TRY IT: Report every line of the listing below in which the string "icon" occurs.

(MATERIAL PROVIDED Opens)

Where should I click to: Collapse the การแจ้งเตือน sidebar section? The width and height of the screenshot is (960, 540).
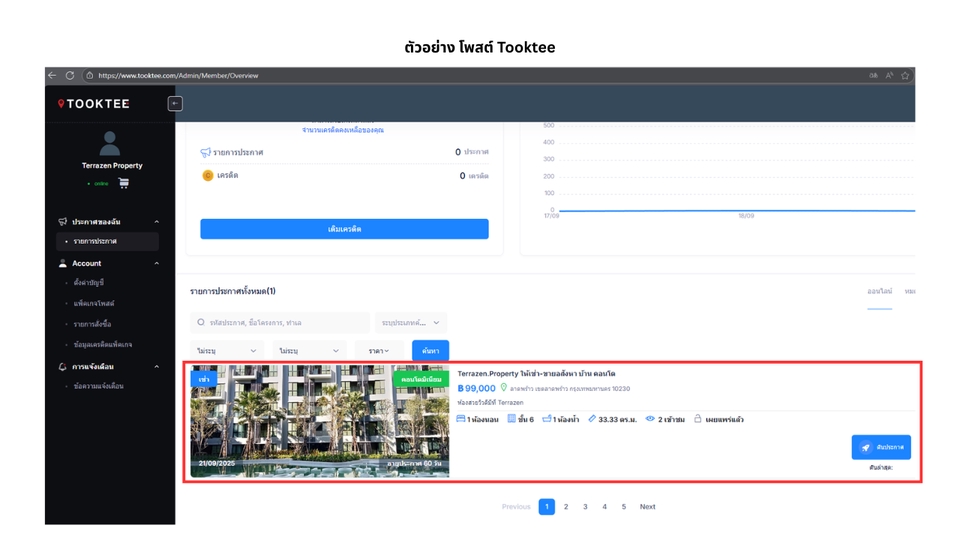coord(156,367)
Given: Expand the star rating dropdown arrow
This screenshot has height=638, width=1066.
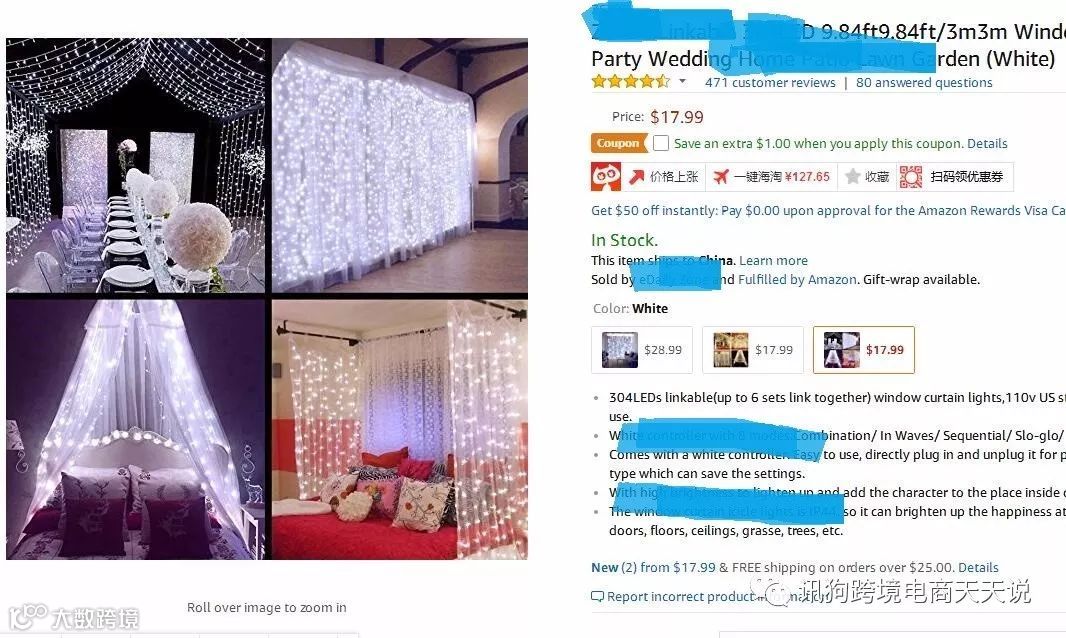Looking at the screenshot, I should coord(683,82).
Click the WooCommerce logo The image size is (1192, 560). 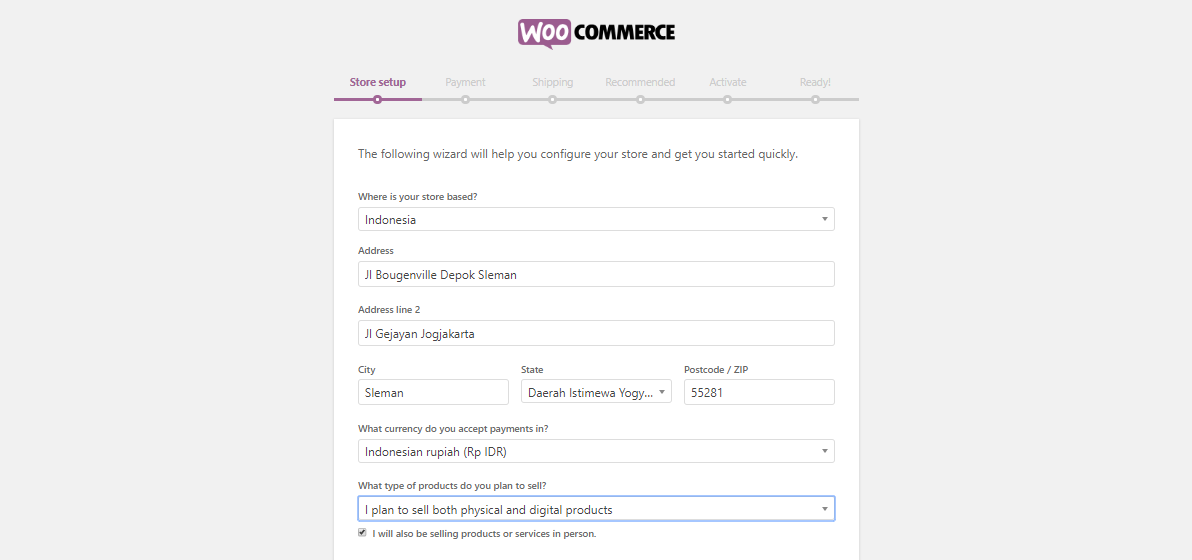tap(596, 32)
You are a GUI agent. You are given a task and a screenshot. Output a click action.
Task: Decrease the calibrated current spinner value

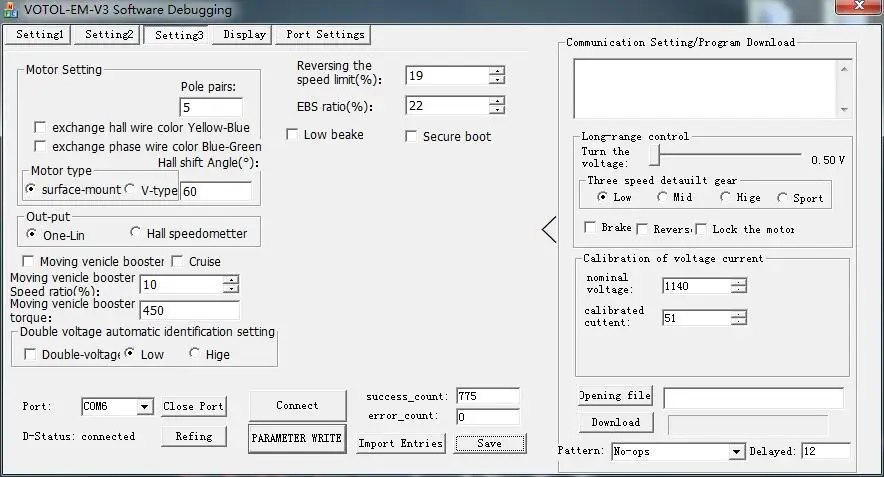pyautogui.click(x=738, y=322)
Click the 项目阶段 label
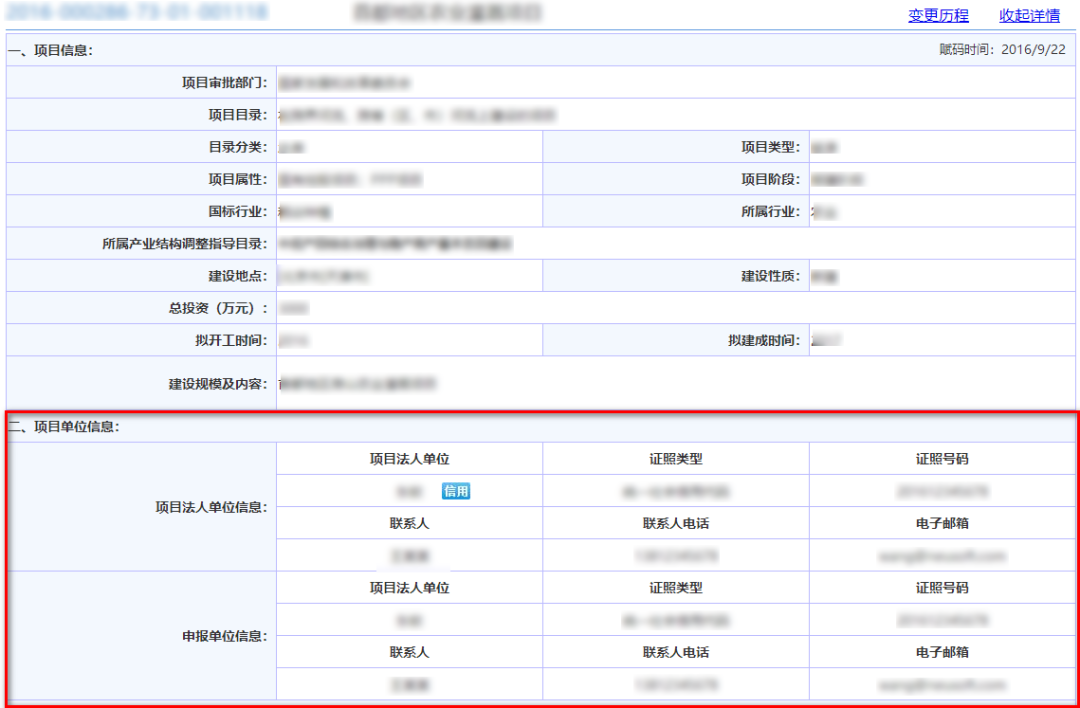The height and width of the screenshot is (708, 1080). [x=770, y=179]
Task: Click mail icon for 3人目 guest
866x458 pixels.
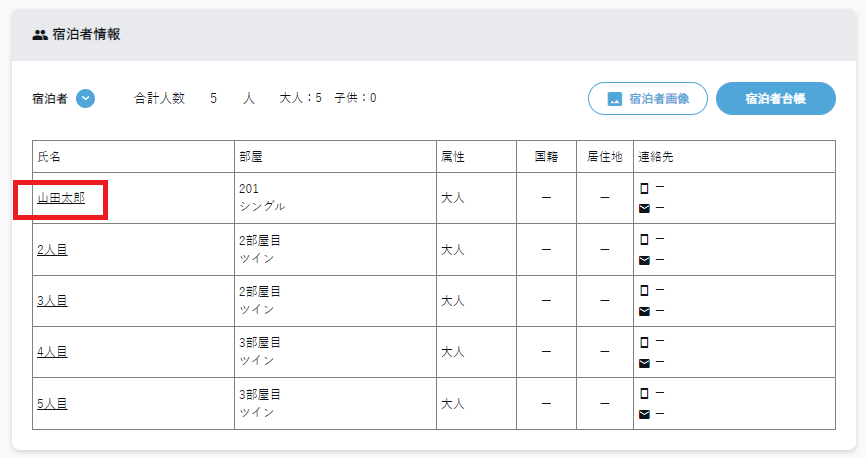Action: (x=644, y=311)
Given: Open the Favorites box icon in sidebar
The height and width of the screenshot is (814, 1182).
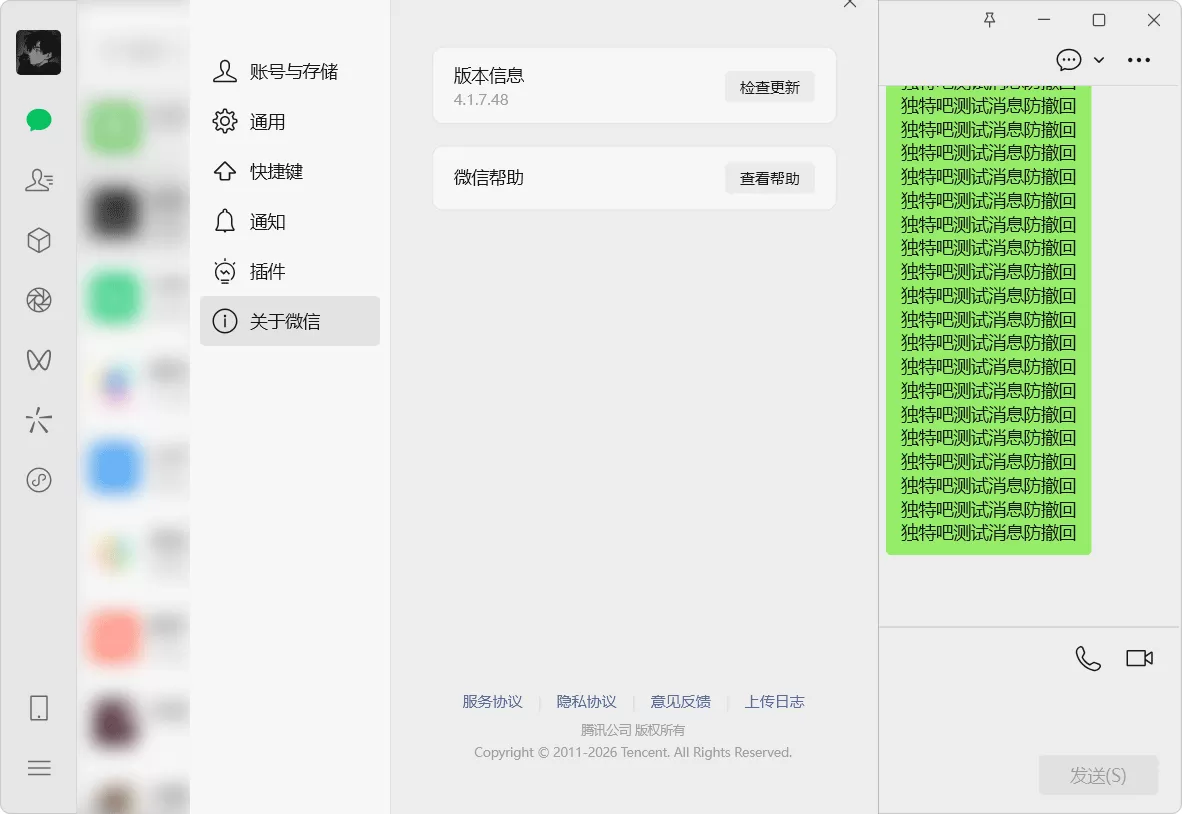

(MATERIAL PROVIDED Closes)

ANSWER SPACE:
Task: Click mail icon for 3人目 guest
Given: Open the Favorites box icon in sidebar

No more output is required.